Underhanded prompts: The stealthy threat to AI security
There’s a fresh wrinkle in AI security: attackers are now slipping “indirect prompt injections” into data to manipulate systems like Gemini. As the article opens:
“Modern AI systems, like Gemini, are more capable than ever, helping retrieve data and perform actions on behalf of users. However, data from external sources present new security challenges if untrusted sources are available to execute instructions on AI systems.”
This isn’t just a theoretical risk. The threat model sets up a scenario where an AI agent—tasked with handling emails—could unwittingly leak sensitive details. The attacker’s goal is clear:
“Our threat model concentrates on an attacker using indirect prompt injection to exfiltrate sensitive information, as illustrated above. The evaluation framework tests this by creating a hypothetical scenario, in which an AI agent can send and retrieve emails on behalf of the user.”
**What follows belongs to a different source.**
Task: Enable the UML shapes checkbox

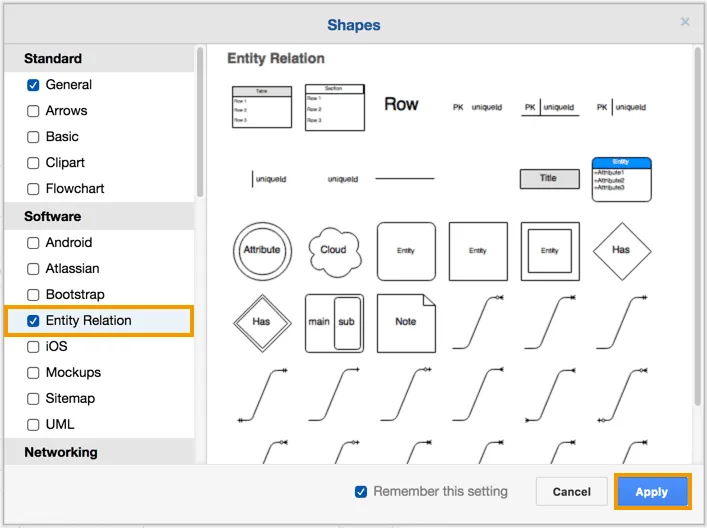Action: click(x=33, y=424)
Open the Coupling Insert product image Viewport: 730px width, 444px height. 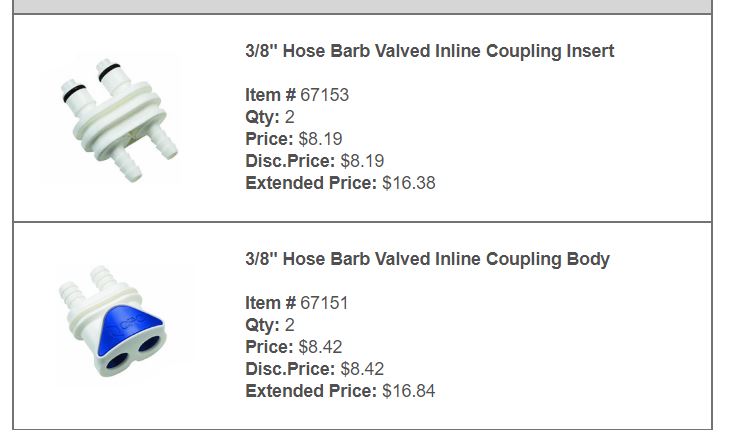pyautogui.click(x=119, y=120)
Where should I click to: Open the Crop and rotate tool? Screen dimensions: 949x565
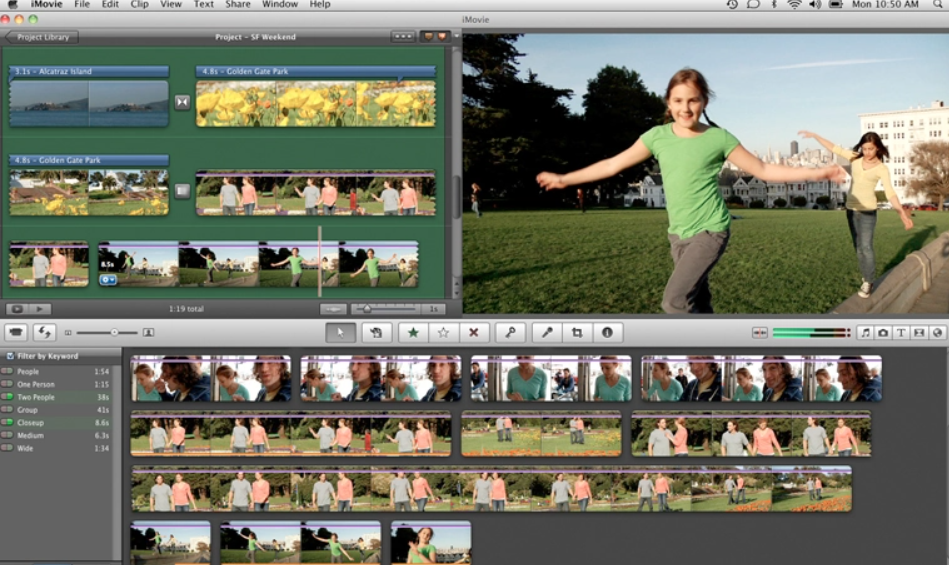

To counter this, the team isn’t relying on a silver bullet. Instead, they’ve built an automated red-teaming framework that refines malicious prompts iteratively. One method, dubbed Actor Critic, works like this:
“Actor Critic: This attack uses an attacker-controlled model to generate suggestions for prompt injections. These are passed to the AI system under attack, which returns a probability score of a successful attack. Based on this probability, the attack model refines the prompt injection. This process repeats until the attack model converges to a successful prompt injection.”
Beam Search is another tactic, starting with a crude injection and tweaking it until it forces the AI to divulge private data:
“Beam Search: This attack starts with a naive prompt injection directly requesting that the AI system send an email to the attacker containing the sensitive user information. If the AI system recognizes the request as suspicious and does not comply, the attack adds random tokens to the end of the prompt injection and measures the new probability of the attack succeeding. If the probability increases, these random tokens are kept, otherwise they are removed, and this process repeats until the combination of the prompt injection and random appended tokens result in a successful attack.”
They also adapt a method called Tree of Attacks w/ Pruning (TAP) to target security violations specifically, proving that no single defense is enough. In the end, the post drives home a vital point: as AI capabilities grow, defending against such nuanced attacks demands layered, rigorous testing and continuous evolution. A must-read in the ongoing AI security arms race.